Setting aside this information for a moment, though, what does our model pick up about Colonesti? Basically, in this precinct, Iohannis obtained far fewer votes in the second round than our model would have predicted. Between the first and second election rounds, the number of voters on the supplementary list increased from 103 to 283 persons. Knowing this, our model would have estimated that Iohannis would get 343 votes in the second round. Instead, he got 135. What does this mean?
From the best estimate our regression could come up with, the expectation would have been that 76% of the new supplementary list voters would go to Iohannis (i.e. 139). Given the data from the precinct, this is only mathematically possible if an unusually large proportion of the new permanent list voters (of whom there were 100) as well as many voters of the eliminated candidates, opted for Ponta. Is this conceivable? Yes, if Iohannis is particularly unpopular in this place. Given that in this precinct Ponta got almost four times as many votes as Iohannis did in the first round, it is quite possible, and in fact very likely, that he could secure many more second round votes among all sorts of voters than our predictive model assumes, following the nation-wide trend. It is also mathematically possible that Ponta was exceptionally popular with the new temporary list voters, which would not necessarily signal fraudulent behavior. Fraud remains one of several possible explanations though.

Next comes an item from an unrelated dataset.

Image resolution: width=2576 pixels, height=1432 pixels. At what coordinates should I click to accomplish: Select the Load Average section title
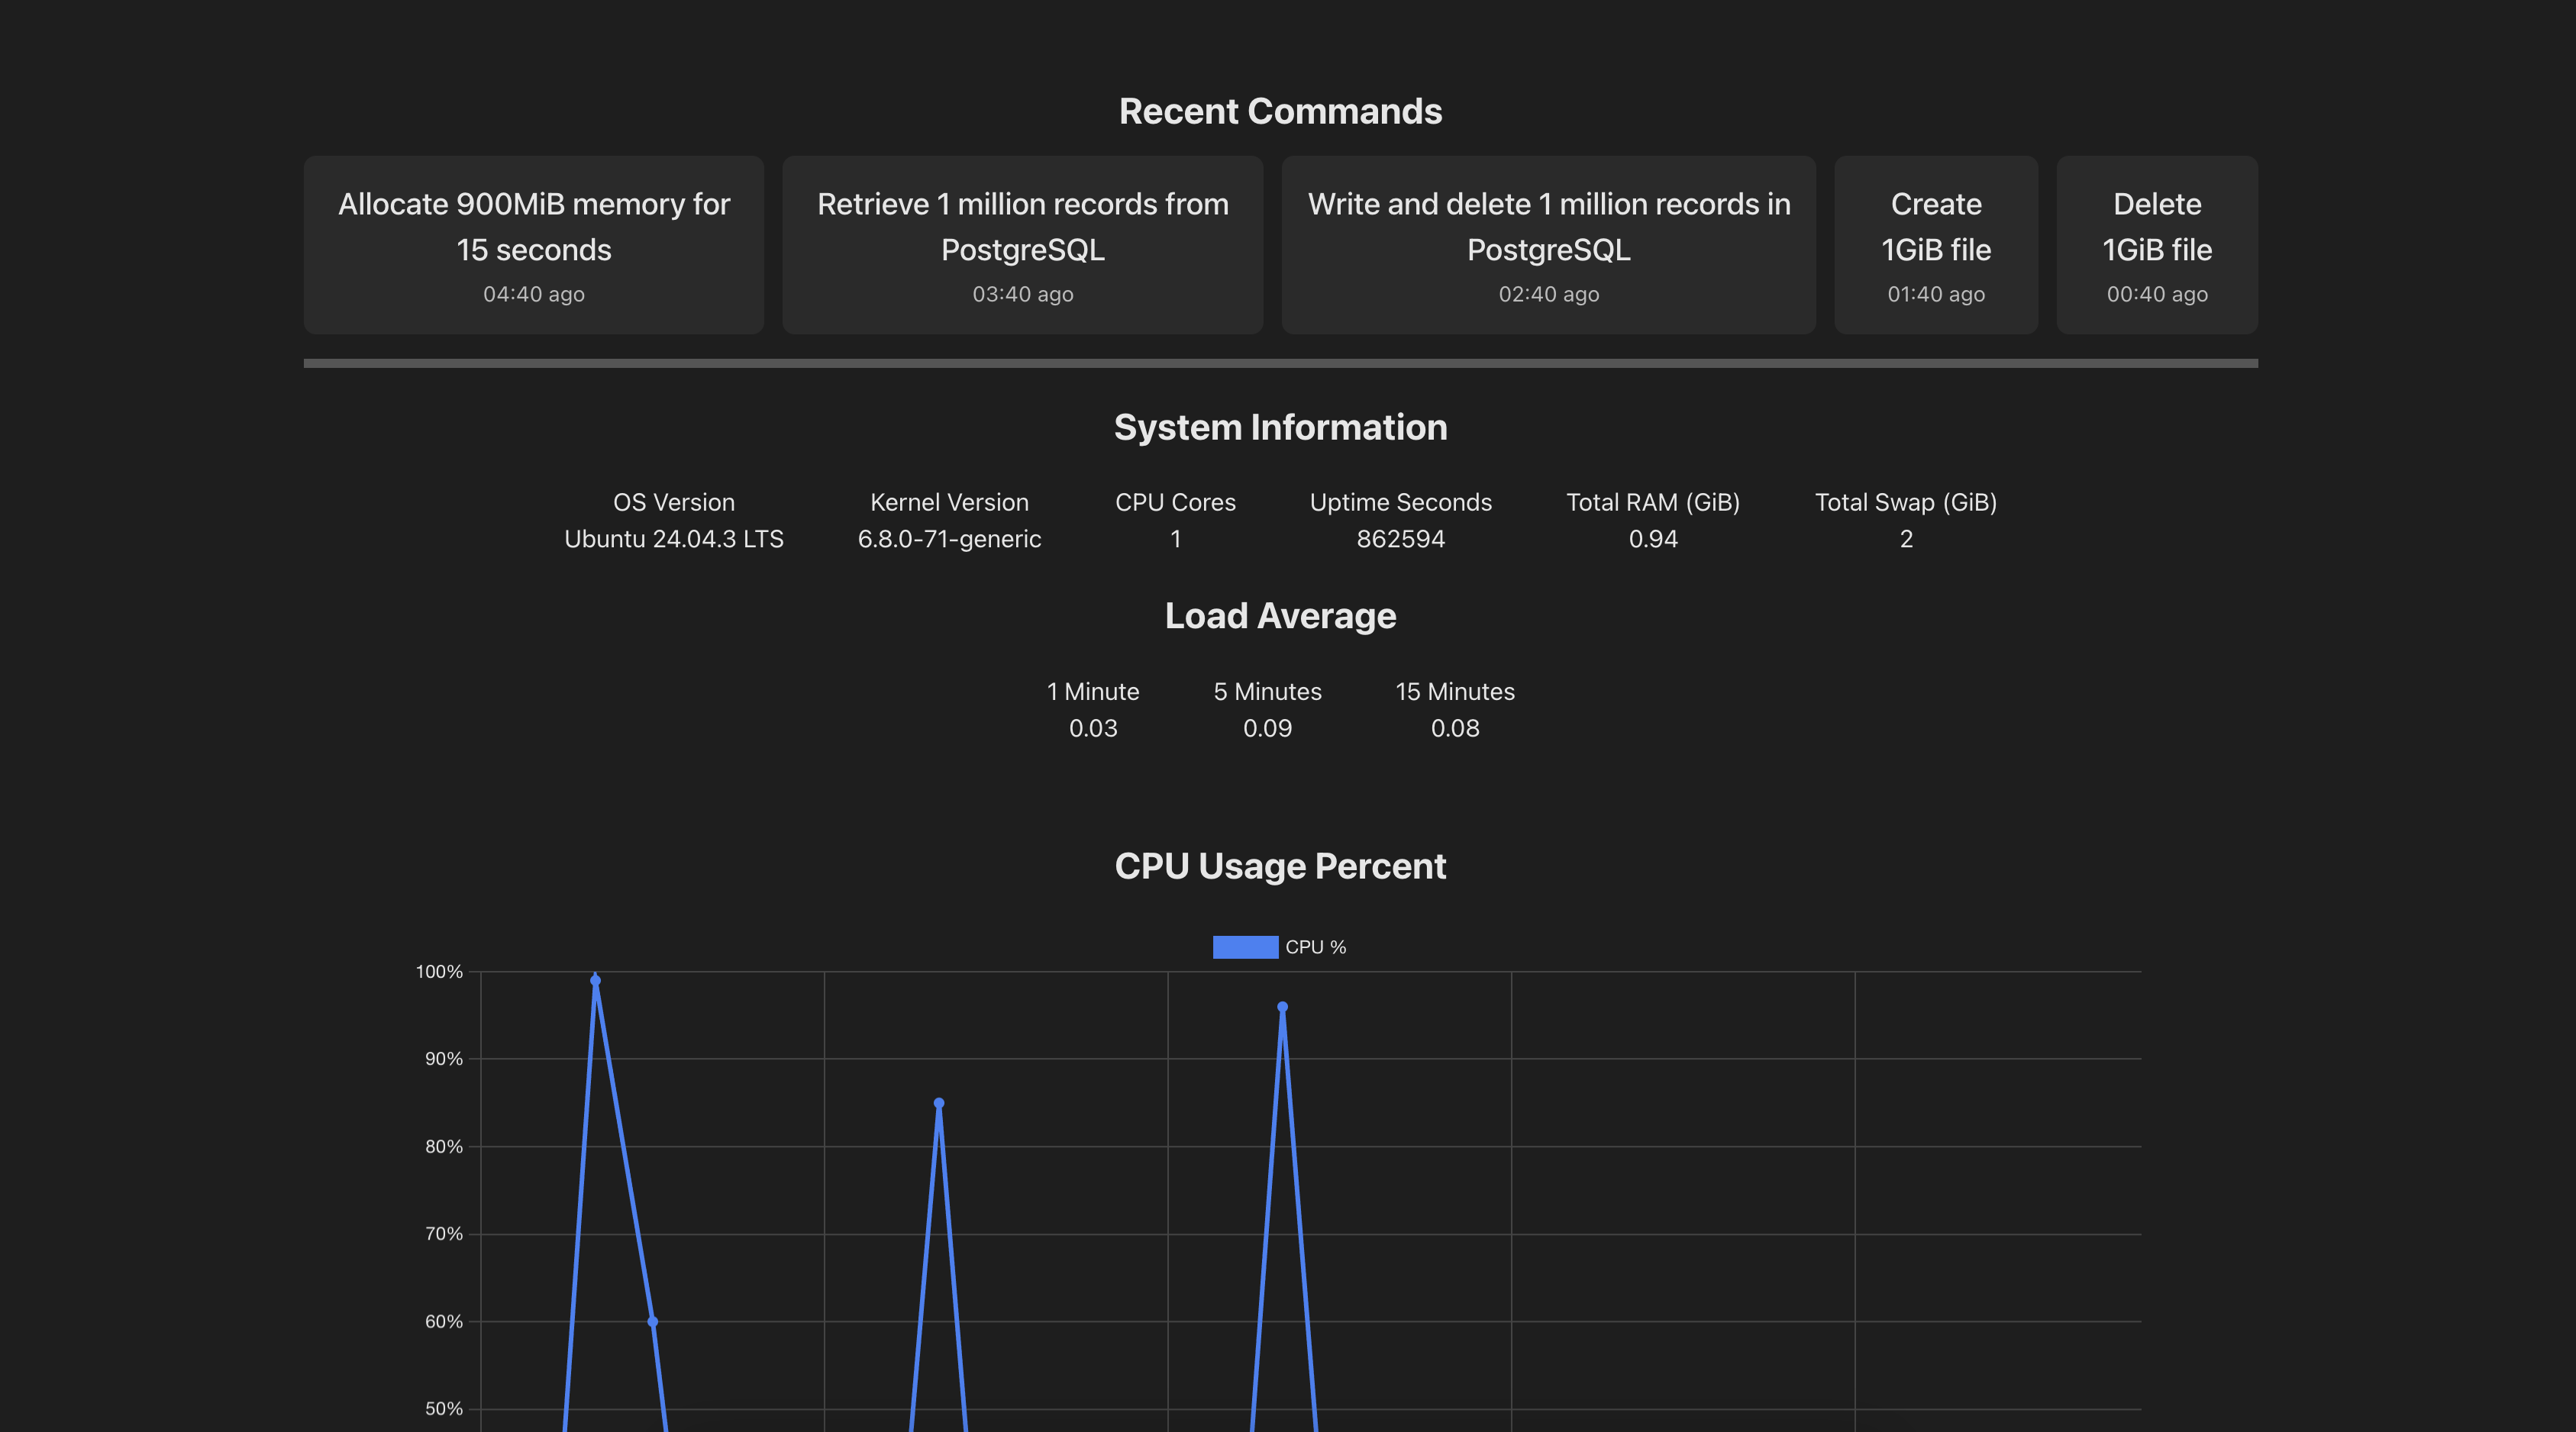[x=1279, y=616]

Caminul de Batrani Lacu Sarat – BRAILA 34
Another outlier case is the polling station located at the Lacu Sarat Retirement Home in Braila. Here, Iohannis actually did better than our model would have predicted, although the number of temporary list voters dropped.
In the second round, the number of people who voted on the supplementary list dropped by 179. Our nation-wide estimate would have expected this to translate into a loss of votes for Iohannis (because according to the model, 76% of the change in temporary votes would affect Iohannis). While the model would have predicted a total of 49 votes for Iohannis, he in reality got 142. Why?
It is again possible — and quite likely — that the deviation from our prediction occurs because much fewer than 76% of the temporary voters in the first round voted for Iohannis. If that is so, then the drop in their numbers did not negatively impact Iohannis as much as the model would assume. In fact, since Ponta got almost 60% of all first round votes in this precinct, it is quite plausible that he could have 60% or more of the first round temporary votes. Then it would have been mostly he, and not Iohannis, that would suffer as a result of the drop in the turnout of the temporary list voters. Were the first round temporary list voters fraudulent electoral tourists, then? There is nothing to suggest that in this story, but the statistics alone cannot exclude that possibility.
There are thus several plausible explanations for both of these large deviations. With the available information, it would be rash to claim that, at least in these unusual cases that deviate from the prediction of a model that fits so well the data from the whole country, we identified sure signs of fraud. But these places may warrant further investigation — in particular Colonesti, where there have already been reports of irregularities.